Bürgermeister Eichmann pflegt sein Image

  • Da ist ein Bürgermeister, der mehr an seiner Imagepflege interessiert ist als an der Lösung von Friedbergs Zukunftsfragen, der endlos Papiere wie Integrierte Stadtentwicklungskonzepte und Energienutzungsplan produzieren lässt, der vom Kulturpark West bis zu einem Umbau des Salzkarrnerturms vieles auf den Weg, aber wenig zu Ende bringt.
  • Da ist eine Verwaltung, die bei Bebauungsplanverfahren wie in Wulfertshausen schlampt, bei neuen Aufgaben als erstes nach zusätzlichem Personal ruft und deren leitende Mitarbeiter Stadträte anderntags beglückwünschen, wenn sie dem Chef in der Sitzung die Meinung gegeigt haben.

Friedbergs Stadtrat akzeptiert Fehlleistungen schulterzuckend

  • Da ist ein Stadtrat, der zeitliche Verzögerungen wegen fehlerhafter Bebauungsplanverfahren - siehe oben - schulterzuckend akzeptiert, der es großenteils widerspruchslos hinnimmt, wenn Anträge verschleppt werden, der rechtswidriges Verhalten mit Verweis auf einen angeblich drohenden Schaden für die Stadt nachträglich absegnet, obwohl die Aufsichtsbehörde dazu nie eine belastbare Aussage gemacht hat.
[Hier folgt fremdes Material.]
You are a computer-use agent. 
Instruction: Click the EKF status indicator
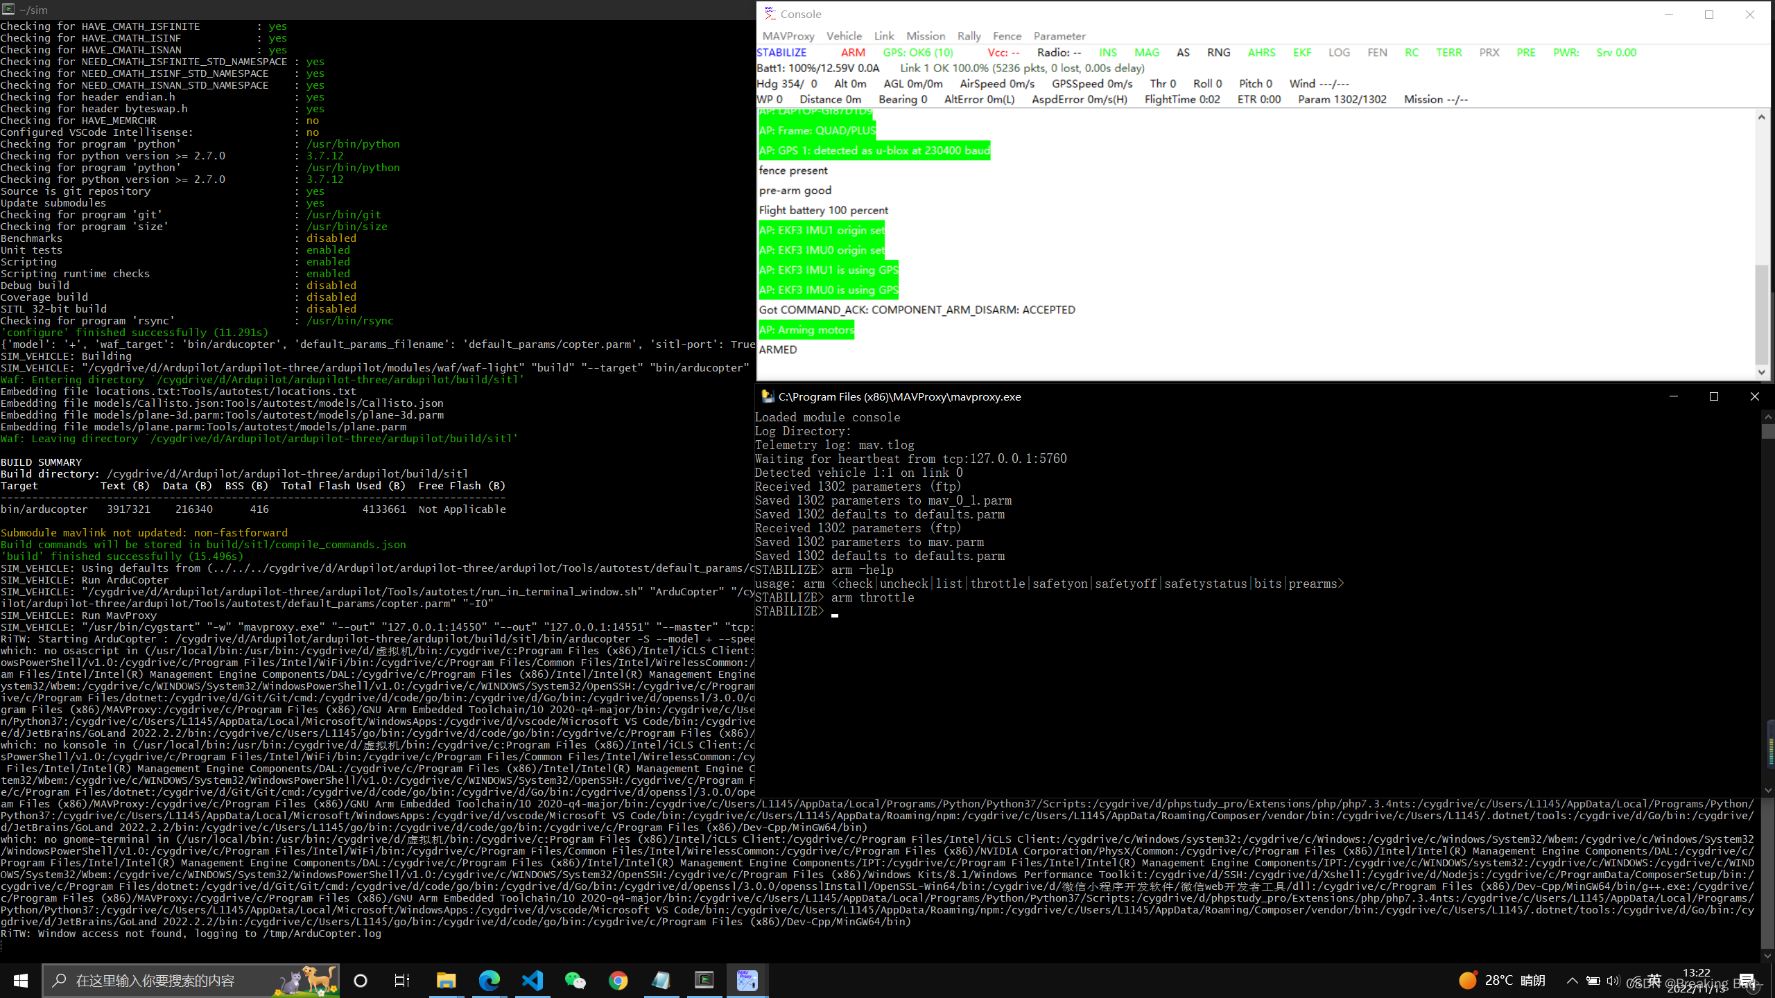click(1301, 52)
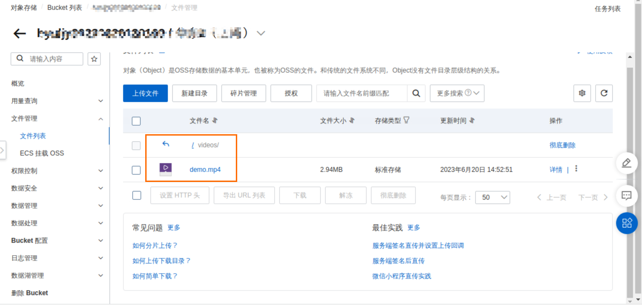Click the magnifier search icon for file prefix
Viewport: 642px width, 305px height.
coord(416,93)
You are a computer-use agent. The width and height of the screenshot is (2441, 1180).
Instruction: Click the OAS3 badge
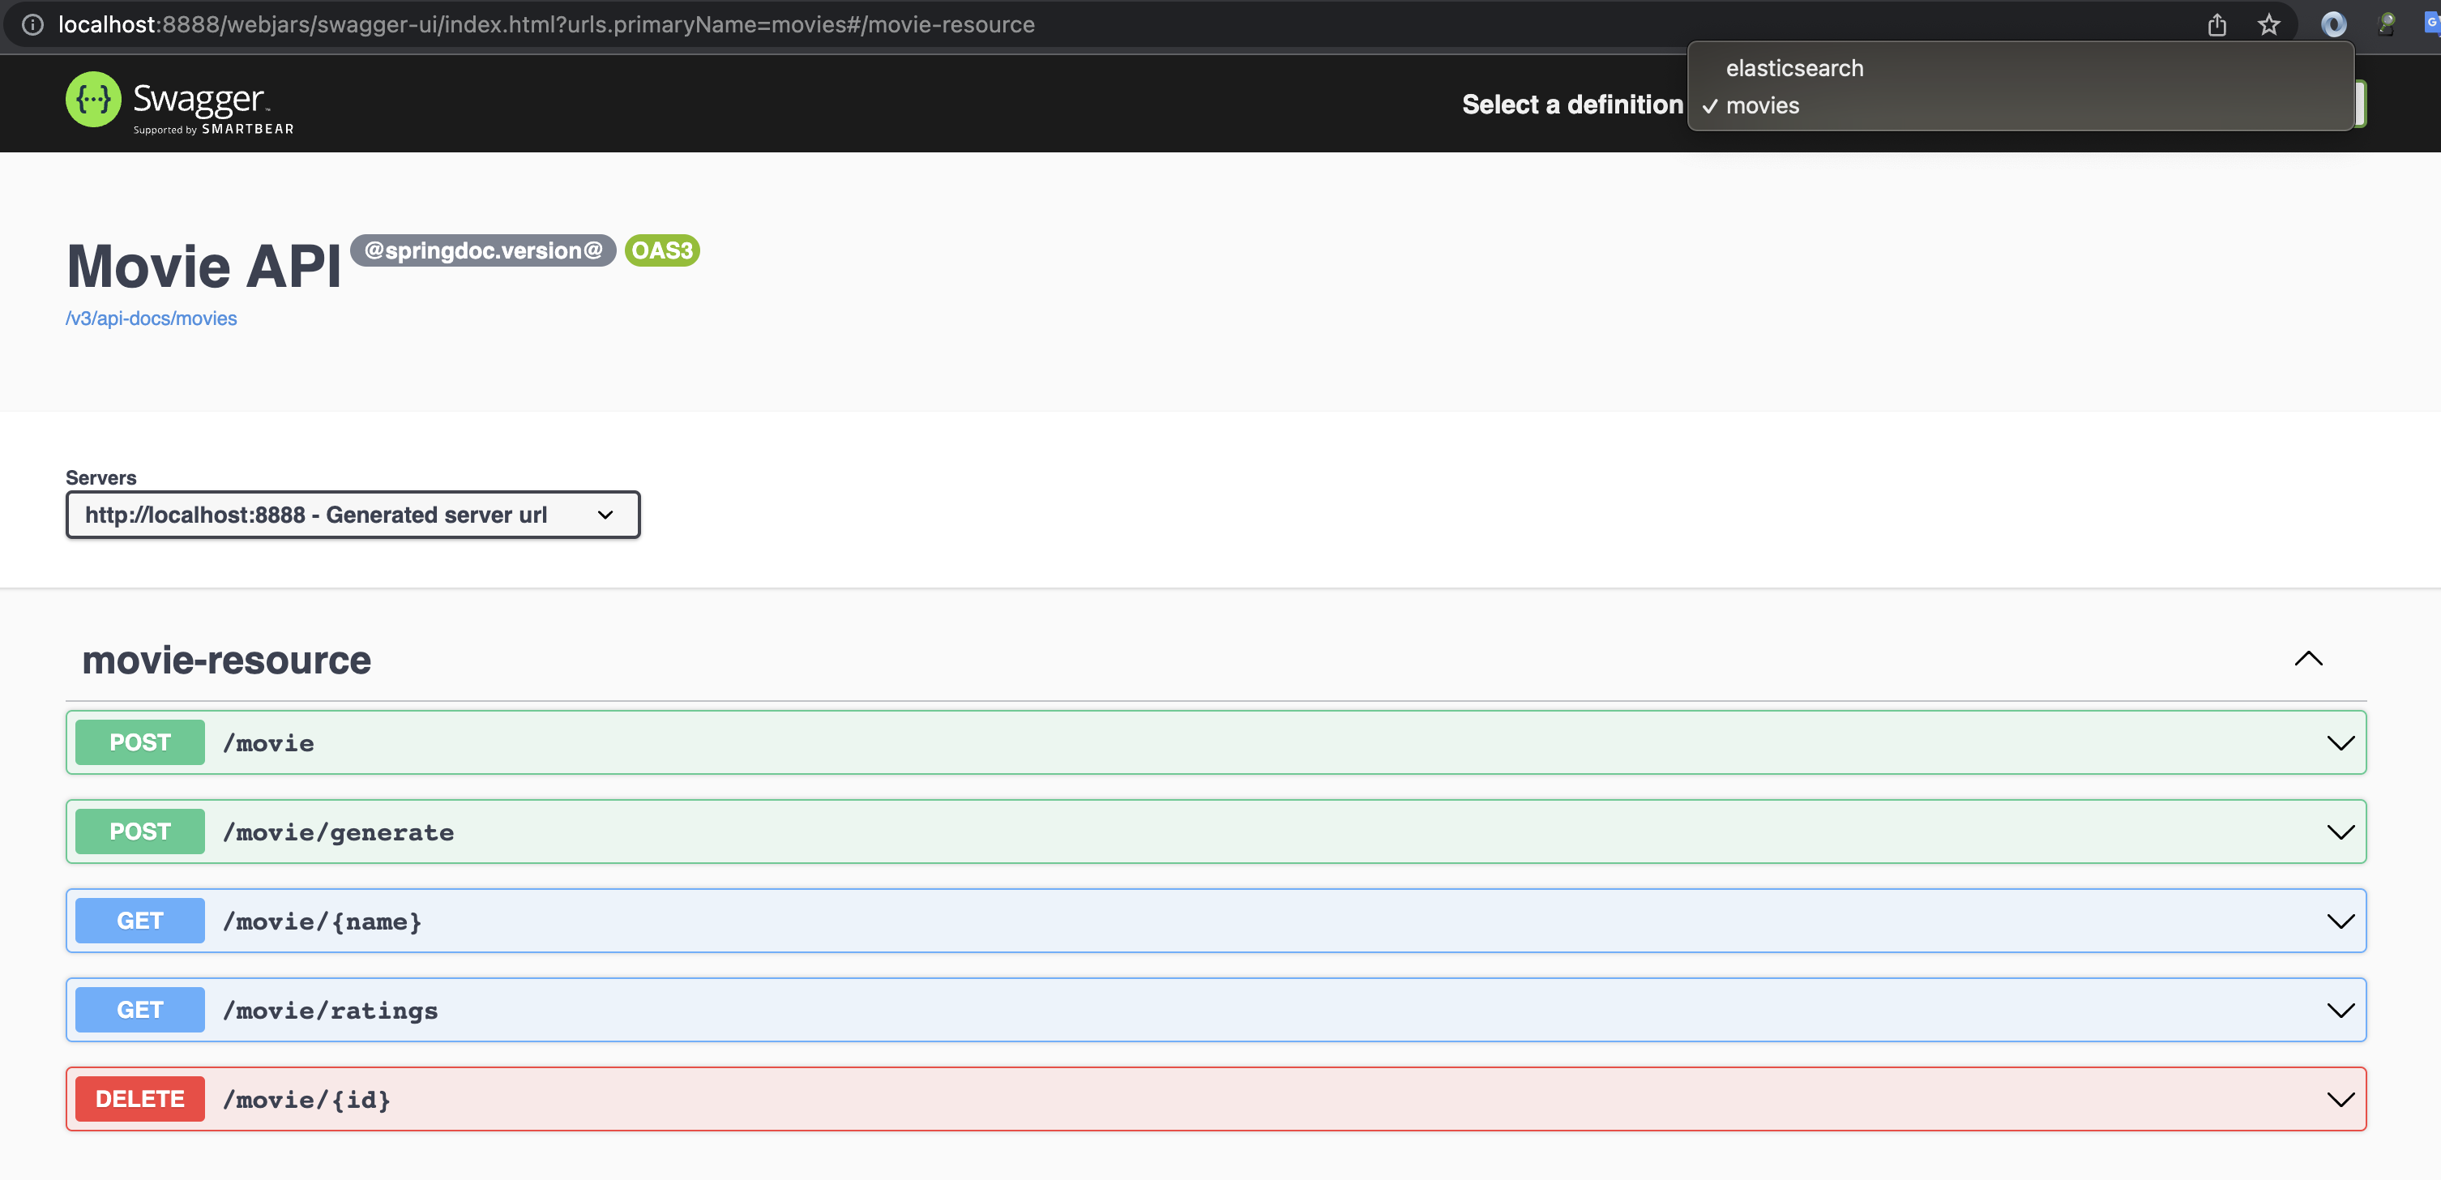click(x=661, y=250)
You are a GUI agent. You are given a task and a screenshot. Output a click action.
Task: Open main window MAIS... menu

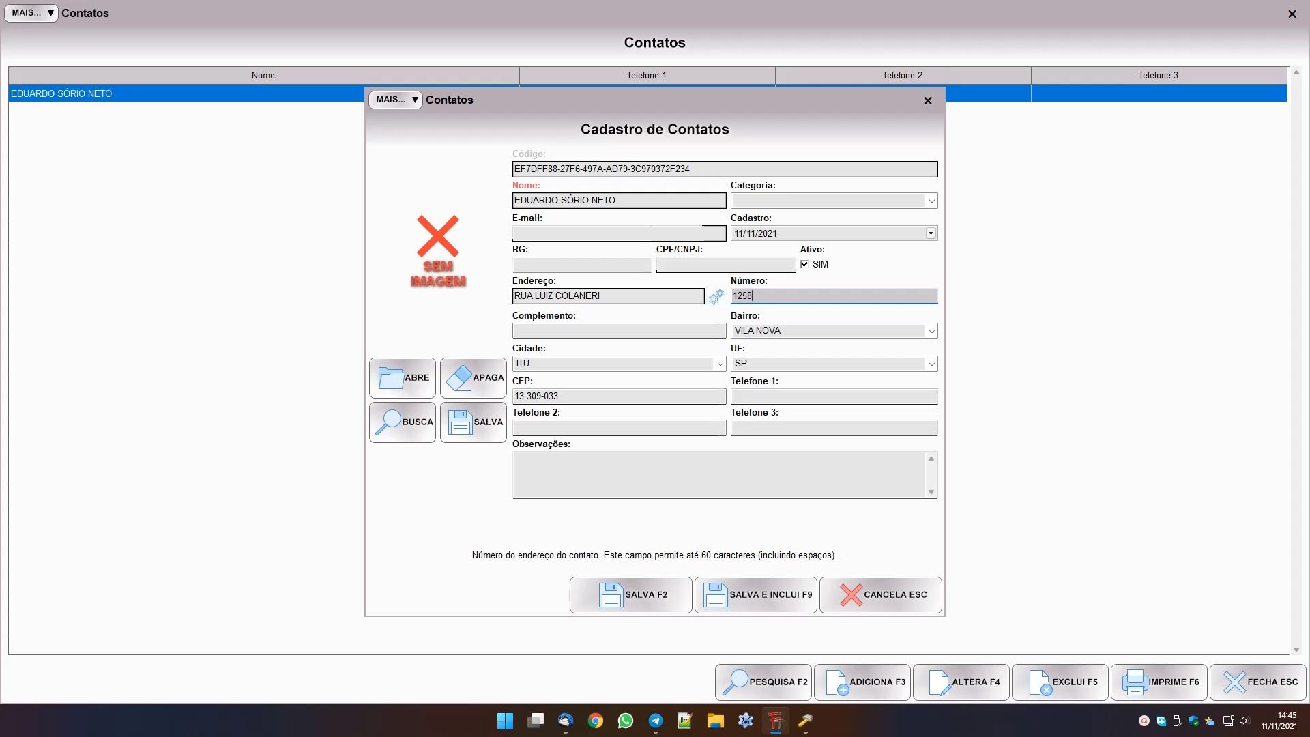coord(31,13)
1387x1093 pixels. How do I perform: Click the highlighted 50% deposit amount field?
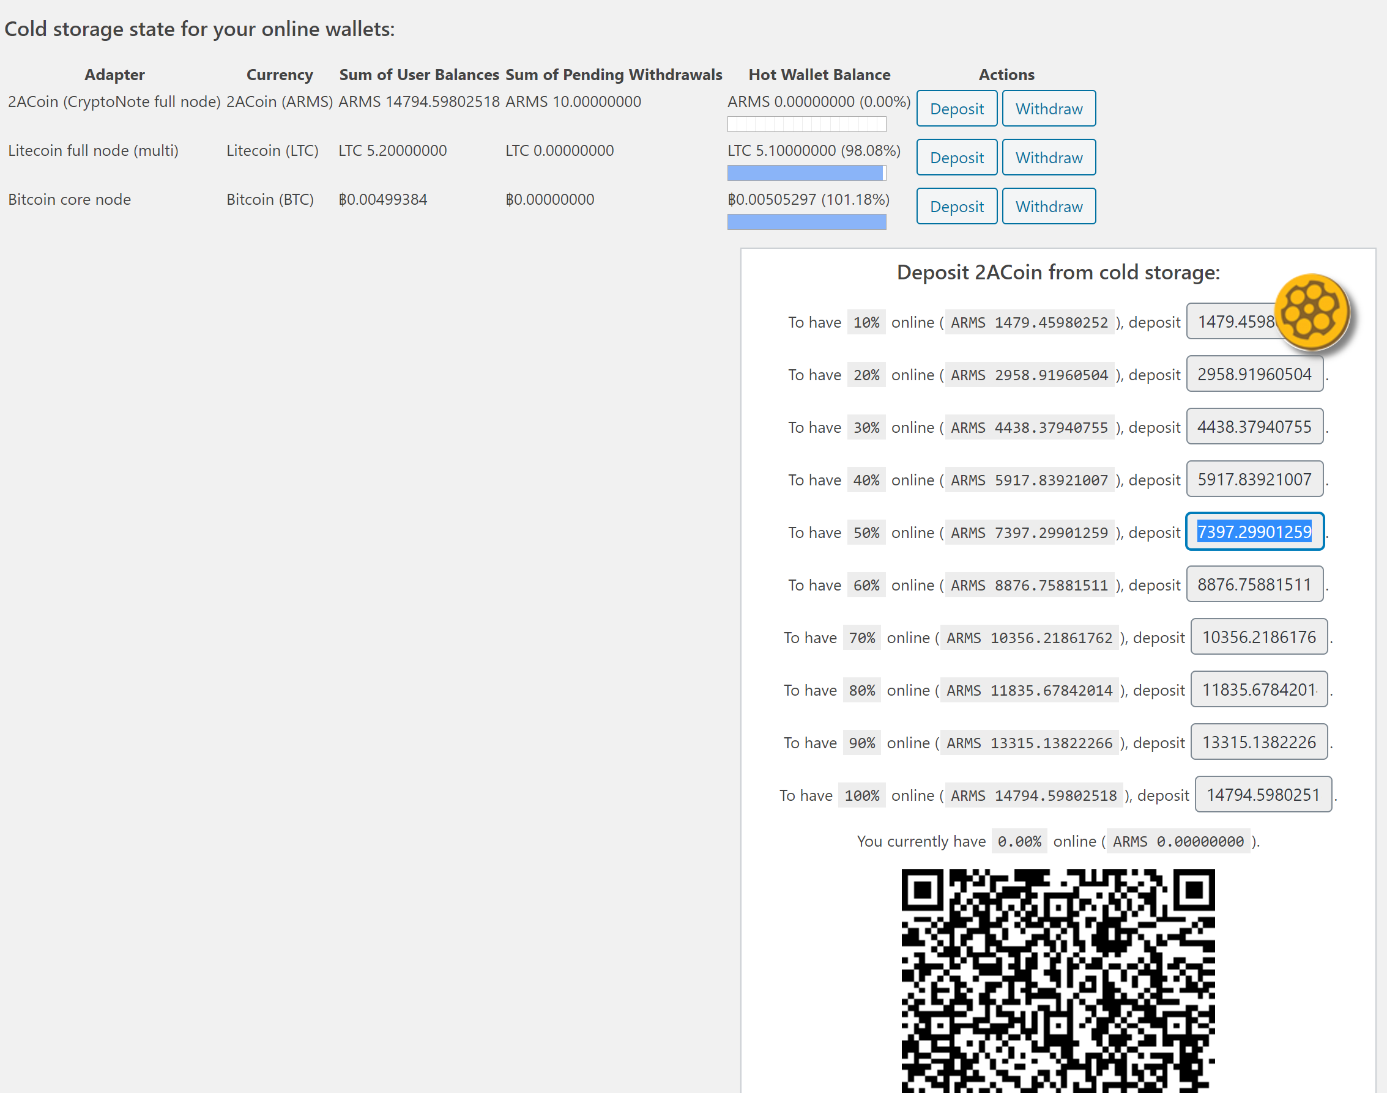click(x=1254, y=532)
Offenkundig ist im Rathaus die Leidenschaft für Friedberg verloren gegangen. Selbst die früher so streitbare CSU wirkt inzwischen völlig anämisch. Dabei lohnt sich der Einsatz für diese Stadt, wie die vielen ehrenamtlichen Initiativen zeigen. Was wäre Friedberg ohne seinen Advent, den Töpfermarkt und das Volksfest, ohne die Aktivitäten der Vereine, der Pfarreien und weiterer Gruppen, die so vieles auf die Beine stellen?

Der Wahlkampf wäre die richtige Zeit für einen Wettstreit der Ideen für Friedberg. Allerdings braucht es die richtigen Menschen, damit aus Worten Taten werden.